Source excerpt
----------

Merkle Tree Structure

┌─────────────────────────────────────────────────────────────────┐
│                    Merkle Tree Example                          │
│                                                                 │
│                        Root Hash                                │
│                     H("abc"+"def")                              │
│                      ┌────┴────┐                                │
│                      │ H(root) │                                │
│                      └────┬────┘                                │
│               ┌───────────┴───────────┐                         │
│          ┌────┴────┐             ┌────┴────┐                   │
│          │ H("abc")│             │ H("def")│                   │
│          └────┬────┘             └────┬────┘                   │
│         ┌─────┴─────┐           ┌─────┴─────┐                  │
│    ┌────┴────┐ ┌────┴────┐ ┌────┴────┐ ┌────┴────┐            │
│    │keys 0-25│ │keys26-50│ │keys51-75│ │keys76-99│            │
│    │ H(data) │ │ H(data) │ │ H(data) │ │ H(data) │            │
│    └─────────┘ └─────────┘ └─────────┘ └─────────┘            │
│                                                                 │
│   Each leaf = hash of all keys in that range                   │
│   Each parent = hash of children's hashes                      │
│   Any change in data → changes propagate to root               │
│                                                                 │
└─────────────────────────────────────────────────────────────────┘

Recovery Process

Detect failure: Gossip protocol marks node as permanently failed (down >10 min)

----------

Recorded data
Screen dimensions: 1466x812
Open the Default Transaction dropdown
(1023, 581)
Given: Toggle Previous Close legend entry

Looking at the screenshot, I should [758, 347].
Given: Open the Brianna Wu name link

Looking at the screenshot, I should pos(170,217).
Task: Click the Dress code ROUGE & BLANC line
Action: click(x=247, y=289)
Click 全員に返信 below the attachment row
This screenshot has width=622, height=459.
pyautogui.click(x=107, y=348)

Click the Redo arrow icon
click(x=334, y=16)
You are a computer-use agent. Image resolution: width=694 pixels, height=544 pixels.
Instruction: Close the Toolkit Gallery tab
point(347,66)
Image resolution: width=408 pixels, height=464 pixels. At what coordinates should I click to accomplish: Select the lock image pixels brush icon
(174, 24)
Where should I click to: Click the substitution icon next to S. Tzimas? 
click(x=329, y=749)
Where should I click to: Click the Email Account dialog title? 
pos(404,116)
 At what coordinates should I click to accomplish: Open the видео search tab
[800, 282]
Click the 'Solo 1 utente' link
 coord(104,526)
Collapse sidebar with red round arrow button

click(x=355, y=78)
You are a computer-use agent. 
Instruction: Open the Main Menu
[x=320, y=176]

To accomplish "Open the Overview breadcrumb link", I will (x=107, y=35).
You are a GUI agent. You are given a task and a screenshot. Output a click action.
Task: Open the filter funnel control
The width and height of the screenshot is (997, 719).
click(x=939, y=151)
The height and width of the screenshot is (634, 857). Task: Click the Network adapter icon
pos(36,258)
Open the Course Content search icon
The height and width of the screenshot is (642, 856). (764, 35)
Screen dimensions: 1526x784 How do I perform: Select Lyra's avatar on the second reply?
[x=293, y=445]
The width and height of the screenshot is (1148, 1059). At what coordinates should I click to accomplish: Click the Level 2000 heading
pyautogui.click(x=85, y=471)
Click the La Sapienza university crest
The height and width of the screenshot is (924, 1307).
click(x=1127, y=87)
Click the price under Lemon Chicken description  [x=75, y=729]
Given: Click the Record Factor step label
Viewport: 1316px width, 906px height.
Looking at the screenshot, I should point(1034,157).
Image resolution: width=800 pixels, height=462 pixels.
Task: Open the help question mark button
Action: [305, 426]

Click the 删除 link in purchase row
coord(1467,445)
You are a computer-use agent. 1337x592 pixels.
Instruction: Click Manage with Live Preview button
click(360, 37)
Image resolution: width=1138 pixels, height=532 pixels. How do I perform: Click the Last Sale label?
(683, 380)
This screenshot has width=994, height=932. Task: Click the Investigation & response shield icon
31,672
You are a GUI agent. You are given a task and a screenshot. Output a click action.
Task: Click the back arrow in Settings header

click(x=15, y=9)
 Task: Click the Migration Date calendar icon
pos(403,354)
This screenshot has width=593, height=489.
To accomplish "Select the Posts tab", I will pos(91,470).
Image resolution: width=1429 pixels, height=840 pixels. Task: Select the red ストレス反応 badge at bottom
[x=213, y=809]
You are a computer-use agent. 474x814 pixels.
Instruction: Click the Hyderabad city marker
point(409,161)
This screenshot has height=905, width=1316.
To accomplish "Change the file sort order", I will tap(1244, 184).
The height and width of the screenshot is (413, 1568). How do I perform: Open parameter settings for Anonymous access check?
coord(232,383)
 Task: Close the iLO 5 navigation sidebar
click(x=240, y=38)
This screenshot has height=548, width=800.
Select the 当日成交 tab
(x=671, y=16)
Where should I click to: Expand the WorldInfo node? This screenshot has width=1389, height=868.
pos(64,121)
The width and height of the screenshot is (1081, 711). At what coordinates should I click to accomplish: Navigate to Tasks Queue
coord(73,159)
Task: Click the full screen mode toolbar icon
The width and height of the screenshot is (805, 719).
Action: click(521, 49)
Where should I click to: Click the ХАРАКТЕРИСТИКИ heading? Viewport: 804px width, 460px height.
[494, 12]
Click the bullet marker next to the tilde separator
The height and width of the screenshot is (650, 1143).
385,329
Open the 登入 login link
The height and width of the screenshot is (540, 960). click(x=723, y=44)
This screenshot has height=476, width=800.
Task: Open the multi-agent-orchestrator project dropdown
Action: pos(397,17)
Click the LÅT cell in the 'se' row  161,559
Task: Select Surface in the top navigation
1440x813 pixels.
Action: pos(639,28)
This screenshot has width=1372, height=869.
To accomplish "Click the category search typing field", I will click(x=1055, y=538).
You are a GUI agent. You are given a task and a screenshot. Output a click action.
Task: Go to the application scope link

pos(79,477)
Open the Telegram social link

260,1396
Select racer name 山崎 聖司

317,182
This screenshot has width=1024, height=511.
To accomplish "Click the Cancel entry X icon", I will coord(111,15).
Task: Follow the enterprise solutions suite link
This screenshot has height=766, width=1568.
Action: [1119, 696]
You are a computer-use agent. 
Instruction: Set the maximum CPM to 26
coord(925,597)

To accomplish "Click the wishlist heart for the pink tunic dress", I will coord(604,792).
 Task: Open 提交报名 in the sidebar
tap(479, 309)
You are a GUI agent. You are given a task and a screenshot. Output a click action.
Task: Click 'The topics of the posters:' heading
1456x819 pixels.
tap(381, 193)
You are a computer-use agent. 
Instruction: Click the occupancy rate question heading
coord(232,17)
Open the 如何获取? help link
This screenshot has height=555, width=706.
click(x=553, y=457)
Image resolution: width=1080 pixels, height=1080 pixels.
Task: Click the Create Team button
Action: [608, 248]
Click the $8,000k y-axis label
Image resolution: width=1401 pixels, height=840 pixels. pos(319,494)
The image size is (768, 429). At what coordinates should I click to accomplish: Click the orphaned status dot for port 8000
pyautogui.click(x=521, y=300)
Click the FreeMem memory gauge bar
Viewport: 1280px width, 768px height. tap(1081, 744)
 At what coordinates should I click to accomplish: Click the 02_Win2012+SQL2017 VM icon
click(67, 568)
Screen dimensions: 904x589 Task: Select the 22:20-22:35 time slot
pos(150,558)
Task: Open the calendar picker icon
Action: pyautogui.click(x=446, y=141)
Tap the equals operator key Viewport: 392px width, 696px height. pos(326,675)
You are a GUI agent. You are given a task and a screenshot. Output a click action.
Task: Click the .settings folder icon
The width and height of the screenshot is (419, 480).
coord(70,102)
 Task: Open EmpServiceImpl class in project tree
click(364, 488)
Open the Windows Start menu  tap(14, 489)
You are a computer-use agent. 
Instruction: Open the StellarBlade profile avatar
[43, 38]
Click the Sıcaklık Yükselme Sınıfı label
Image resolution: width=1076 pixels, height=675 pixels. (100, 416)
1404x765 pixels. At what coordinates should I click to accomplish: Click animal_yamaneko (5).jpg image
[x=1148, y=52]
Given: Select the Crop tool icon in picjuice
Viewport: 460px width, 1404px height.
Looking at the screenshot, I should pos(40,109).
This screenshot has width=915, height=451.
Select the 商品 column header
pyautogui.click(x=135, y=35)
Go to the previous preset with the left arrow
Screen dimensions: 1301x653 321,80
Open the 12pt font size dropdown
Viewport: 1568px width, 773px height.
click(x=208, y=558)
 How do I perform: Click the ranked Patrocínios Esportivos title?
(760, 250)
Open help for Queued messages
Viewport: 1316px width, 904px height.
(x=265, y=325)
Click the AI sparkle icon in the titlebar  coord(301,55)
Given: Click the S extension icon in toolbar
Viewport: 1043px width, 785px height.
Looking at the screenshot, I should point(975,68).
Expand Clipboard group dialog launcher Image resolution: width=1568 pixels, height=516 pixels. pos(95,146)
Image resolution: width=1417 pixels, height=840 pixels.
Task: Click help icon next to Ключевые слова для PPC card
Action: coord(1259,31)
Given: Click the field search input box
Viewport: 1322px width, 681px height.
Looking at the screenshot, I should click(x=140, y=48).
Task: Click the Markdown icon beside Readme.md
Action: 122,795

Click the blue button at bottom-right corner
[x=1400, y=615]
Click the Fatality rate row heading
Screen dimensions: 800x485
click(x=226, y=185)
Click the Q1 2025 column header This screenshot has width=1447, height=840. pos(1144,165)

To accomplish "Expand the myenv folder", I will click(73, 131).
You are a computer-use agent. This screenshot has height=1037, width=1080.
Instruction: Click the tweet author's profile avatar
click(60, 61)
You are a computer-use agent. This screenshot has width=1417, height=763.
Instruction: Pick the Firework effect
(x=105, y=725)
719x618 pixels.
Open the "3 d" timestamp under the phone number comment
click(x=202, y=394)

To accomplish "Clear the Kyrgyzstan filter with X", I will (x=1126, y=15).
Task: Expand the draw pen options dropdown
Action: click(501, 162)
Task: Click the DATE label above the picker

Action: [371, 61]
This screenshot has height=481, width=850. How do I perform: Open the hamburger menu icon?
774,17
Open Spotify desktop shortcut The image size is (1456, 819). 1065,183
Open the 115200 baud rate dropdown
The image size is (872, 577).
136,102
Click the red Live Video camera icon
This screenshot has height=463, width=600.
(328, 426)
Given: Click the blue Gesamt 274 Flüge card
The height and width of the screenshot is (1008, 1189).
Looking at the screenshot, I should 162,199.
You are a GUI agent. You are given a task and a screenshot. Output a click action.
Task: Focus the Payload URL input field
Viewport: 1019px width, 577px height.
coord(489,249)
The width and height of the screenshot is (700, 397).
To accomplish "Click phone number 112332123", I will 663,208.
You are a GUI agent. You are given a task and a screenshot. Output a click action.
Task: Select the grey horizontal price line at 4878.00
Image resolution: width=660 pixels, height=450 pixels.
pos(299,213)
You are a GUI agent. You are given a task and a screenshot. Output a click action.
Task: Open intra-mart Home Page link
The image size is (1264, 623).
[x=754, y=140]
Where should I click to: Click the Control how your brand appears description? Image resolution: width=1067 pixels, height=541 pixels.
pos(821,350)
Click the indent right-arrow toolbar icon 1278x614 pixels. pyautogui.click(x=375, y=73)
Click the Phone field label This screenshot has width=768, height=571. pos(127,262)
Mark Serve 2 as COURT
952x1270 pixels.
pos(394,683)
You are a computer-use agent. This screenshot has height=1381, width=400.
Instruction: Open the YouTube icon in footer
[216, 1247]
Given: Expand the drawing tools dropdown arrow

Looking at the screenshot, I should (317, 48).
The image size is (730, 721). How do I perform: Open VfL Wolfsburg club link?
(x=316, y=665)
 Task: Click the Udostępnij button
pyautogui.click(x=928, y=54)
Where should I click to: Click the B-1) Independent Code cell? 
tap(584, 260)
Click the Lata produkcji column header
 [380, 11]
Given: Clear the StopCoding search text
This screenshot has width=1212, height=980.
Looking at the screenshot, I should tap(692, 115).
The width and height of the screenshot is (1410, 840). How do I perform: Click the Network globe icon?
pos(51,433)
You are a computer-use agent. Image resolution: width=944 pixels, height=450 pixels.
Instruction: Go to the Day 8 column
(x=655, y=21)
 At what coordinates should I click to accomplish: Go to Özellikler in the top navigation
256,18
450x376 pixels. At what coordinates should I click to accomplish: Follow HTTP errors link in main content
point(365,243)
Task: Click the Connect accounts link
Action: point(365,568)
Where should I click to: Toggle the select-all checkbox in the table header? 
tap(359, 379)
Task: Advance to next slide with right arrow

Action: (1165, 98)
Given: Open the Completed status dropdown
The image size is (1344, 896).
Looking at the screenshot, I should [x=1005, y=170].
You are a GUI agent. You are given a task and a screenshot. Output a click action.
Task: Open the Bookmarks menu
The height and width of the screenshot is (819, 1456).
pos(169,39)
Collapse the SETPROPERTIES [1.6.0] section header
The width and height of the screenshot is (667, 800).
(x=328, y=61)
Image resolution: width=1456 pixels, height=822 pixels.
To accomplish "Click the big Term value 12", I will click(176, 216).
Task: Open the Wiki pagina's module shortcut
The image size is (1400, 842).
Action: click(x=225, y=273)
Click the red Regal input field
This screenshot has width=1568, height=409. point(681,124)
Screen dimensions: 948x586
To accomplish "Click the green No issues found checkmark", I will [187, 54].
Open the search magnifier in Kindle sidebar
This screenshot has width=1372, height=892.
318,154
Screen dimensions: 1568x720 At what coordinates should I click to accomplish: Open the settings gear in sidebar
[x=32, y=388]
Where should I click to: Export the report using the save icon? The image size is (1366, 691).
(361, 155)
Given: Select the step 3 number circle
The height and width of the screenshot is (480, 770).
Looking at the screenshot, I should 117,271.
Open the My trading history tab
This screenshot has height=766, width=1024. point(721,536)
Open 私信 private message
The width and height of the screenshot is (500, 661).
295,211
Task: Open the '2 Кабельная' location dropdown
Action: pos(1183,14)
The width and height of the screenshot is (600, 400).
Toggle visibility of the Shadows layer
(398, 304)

----------

Task instructions
Write out the entire Merkle tree excerpt above, reproducing every character and line without change.

Response to this task
Merkle Tree Structure

┌─────────────────────────────────────────────────────────────────┐
│                    Merkle Tree Example                          │
│                                                                 │
│                        Root Hash                                │
│                     H("abc"+"def")                              │
│                      ┌────┴────┐                                │
│                      │ H(root) │                                │
│                      └────┬────┘                                │
│               ┌───────────┴───────────┐                         │
│          ┌────┴────┐             ┌────┴────┐                   │
│          │ H("abc")│             │ H("def")│                   │
│          └────┬────┘             └────┬────┘                   │
│         ┌─────┴─────┐           ┌─────┴─────┐                  │
│    ┌────┴────┐ ┌────┴────┐ ┌────┴────┐ ┌────┴────┐            │
│    │keys 0-25│ │keys26-50│ │keys51-75│ │keys76-99│            │
│    │ H(data) │ │ H(data) │ │ H(data) │ │ H(data) │            │
│    └─────────┘ └─────────┘ └─────────┘ └─────────┘            │
│                                                                 │
│   Each leaf = hash of all keys in that range                   │
│   Each parent = hash of children's hashes                      │
│   Any change in data → changes propagate to root               │
│                                                                 │
└─────────────────────────────────────────────────────────────────┘

Recovery Process

Detect failure: Gossip protocol marks node as permanently failed (down >10 min)